Postal banking may seem radical to many in the United States who are convinced that banking should be a “private market” free from “government intervention,” but it is a normal part of life for the rest of the world. Postal banking abroad is the norm, not an aberration. Postal banking has been operational in many Western countries since the 1800s, and currently fifty-one countries have postal banking as their primary method of financial inclusion. Only 6 percent of postal carriers worldwide do not offer banking services, and it is estimated that postal banking has banked over one billion people around the world. There are a variety of models worldwide—some focused on the poor and others that offer postal banking services to the entire population. In fact, the United States is one of the only developed countries in the world without a postal banking network. Yet we do not need to look abroad for a justification or even a model for postal banking when we can refer to our own history. Although it has been largely forgotten, the United States once ran a successful postal banking system.5

The rebirth of that system can lead to increased saving by the broader public, something earlier American postal banks did for half a century. By offering low-barrier savings accounts, the post office can again become a refuge for the countless small savers in the United States who have been shut out of the banking system because their too-small savings accounts are no match for high bank fees. Increased access to low-cost savings accounts can greatly benefit a population living without any financial cushion. Postal savings accounts could potentially provide much-needed financial buffers that could diminish the need for short-term credit. Even having a few hundred dollars stored away can make a significant difference to a moderate-income family who may face an emergency in their lives.

Postal savings could also reinvigorate a culture of saving that has been long lost in the United States but retained in Japan and Germany, at least in part because of their strong network of postal banks.6 For families living month to month with little financial cushion, avoiding the excessive fees normally faced by the unbanked could make a significant difference.

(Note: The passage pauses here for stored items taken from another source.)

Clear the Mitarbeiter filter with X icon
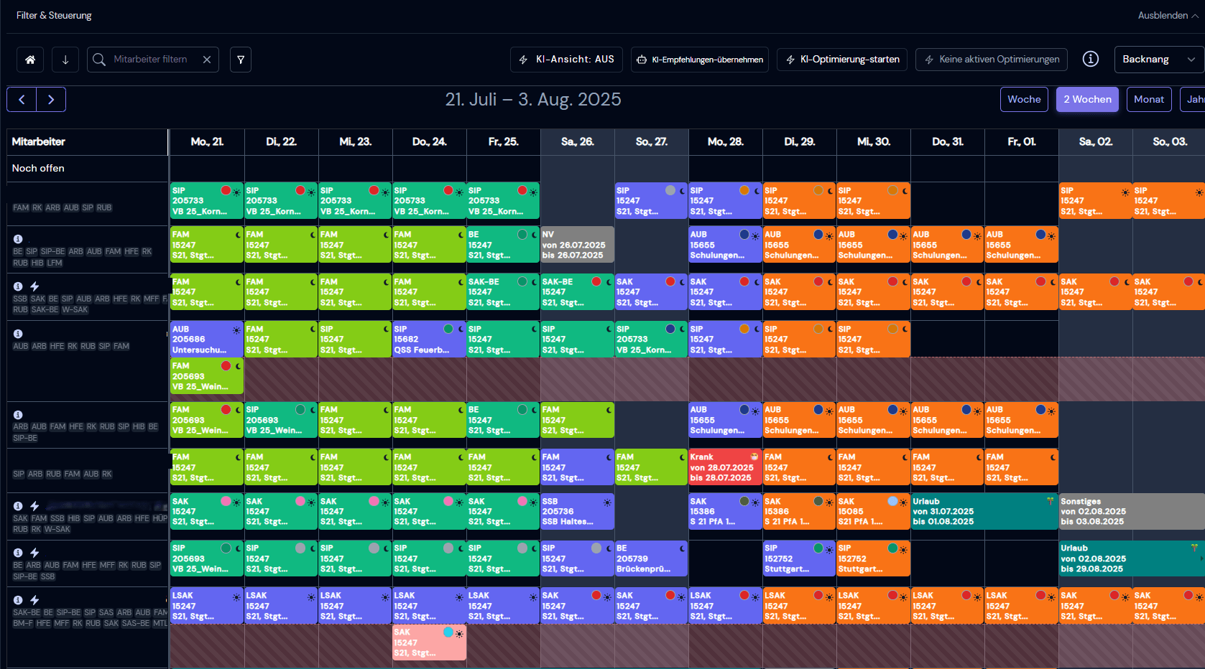pos(207,60)
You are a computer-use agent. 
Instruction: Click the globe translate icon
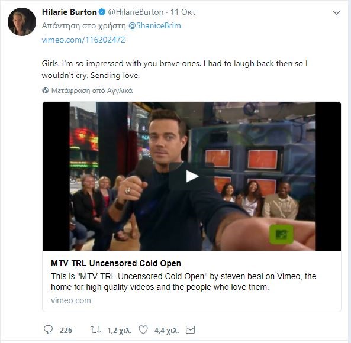(45, 90)

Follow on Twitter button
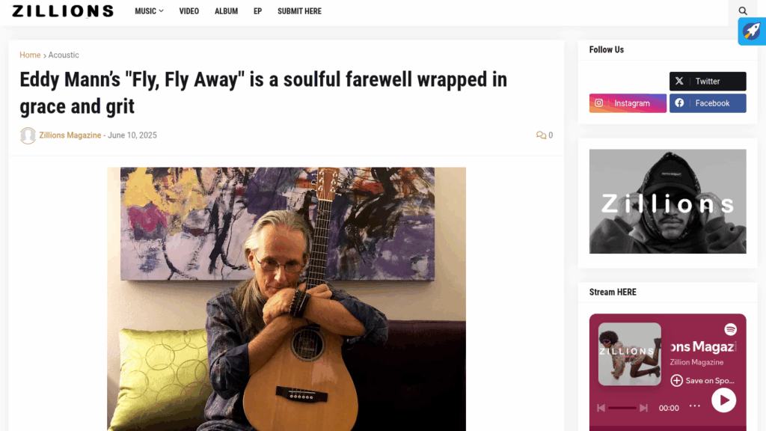[x=708, y=81]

It is difficult to measure how many people are not saving in banks because of financial and cultural barriers of entry, but it is possible that, just as in the 1900s, hoarded money from across the country would pour into the postal banks from under mattresses, prepaid cards, or funds otherwise wired abroad.

Postal Lending

Historically, federal government involvement in credit markets has increased lending and lowered the costs of credit. By insuring deposits, providing liquidity through the central bank, creating secondary markets enabled by GSEs, and building a structure of government support, private banks have been able to lend at unprecedented levels. Postal banks could connect to this existing apparatus and route credit directly to borrowers without having to circulate the money through the bloated banking system.

Postal lending will likely be controversial, but it has the potential to radically advance the lives of the American public while balancing the skewed credit markets. Even small loans of less than $500 at a reasonable interest rate can help a significant portion of the American public withstand a short-term credit crunch.7 Much like central bank liquidity for struggling large banks, the post office would provide liquidity for struggling individuals.

These loans would need to be structured such that they provide borrowers with a reasonable path toward repayment. As “unsecured” loans, or loans without an asset given as a security, they can take a few forms. They can be designed as low-cost installment loans, like those created by Arthur Morris. These loans are repaid over time with a set number of scheduled payments for a set term (anywhere from one month to several years). Much like a mortgage, which is a “secured” installment loan, each payment is used to pay back both principal and interest. Payments can be made in person or electronically deducted from the borrower’s bank account, and a cosigner can even be used to guarantee the loan and reduce default risk. The post office can also offer a lower-cost payday loan, which works as an advance on future income. The loan would carry a fee or an interest rate for an up-front loan that would need to be paid back with the next paycheck. If the borrower needed more time to pay, they would take out another loan and pay another fee.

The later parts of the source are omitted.